How often do you blast?
Martin Marietta plans to blast two – three times per week.
Do you monitor the vibrations from blasting?
Martin Marietta hires a third-party engineer to monitor seismic readings as a result of blasting. You can request that a seismic reader be placed at your home by contacting us. Below is a graphic that shows where monitoring currently takes place.
How can I be notified when blasting is going to occur?
We encourage you to sign up for text message blasting alerts. You can also continue to visit this website for blasting alerts and news about the quarry.
Do you allow schools to tour the quarry?
Yes! We encourage students to learn about quarry operations and geology. School officials and teachers can schedule a tour with us.
Does Martin Marietta give back to the community?
We are a proud community neighbor, participating in fundraisers for the Food Bank, Leukemia & Lymphoma Society, Ronald McDonald House, Meals on Wheels, United Way and many other nonprofit and charitable organizations. We are always looking to partner with local charities. Contact us for more information.

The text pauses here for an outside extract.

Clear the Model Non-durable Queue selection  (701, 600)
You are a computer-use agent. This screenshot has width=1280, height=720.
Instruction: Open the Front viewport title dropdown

What are aggregates and why are they important?
Aggregates are sands, gravel and crushed stone, products of a pit or a quarry. Aggregates can be used to build roads, sewers, sidewalks, schools, factories, offices, parking lots, driveways, recreation centers, hike and bike trails and many other amenities of modern living.
Can I see what the quarry looks like?
Yes. We welcome groups from schools, civic organizations and neighborhood associations to learn more about the operations and uses of aggregates produced at the Beckmann Quarry.
How long has the Beckmann Quarry been operational?
More than 70 years.
How many years will it be before Beckmann is fully mined and the quarry can be redeveloped?
The mining potential of the Beckmann Quarry is expected to be depleted sometime in the 2030s.
What effect will blasting have on my home??
If blasting takes place near your home, it’s possible you will hear some noise and feel some vibrations. The U.S. Bureau of Mines published RI 8507 in 1987 detailing what happens to a home as a result of ground vibration from surface mine blasting. The study concluded that typical human activity such as slamming a door or pounding a nail into a wall creates strains in a residence well in excess of those corresponding to typical low-level blast vibrations.
The USBM study tested a structure with repeated low-level blasts and concluded that multiple blast vibrations over time do not cause material fatigue.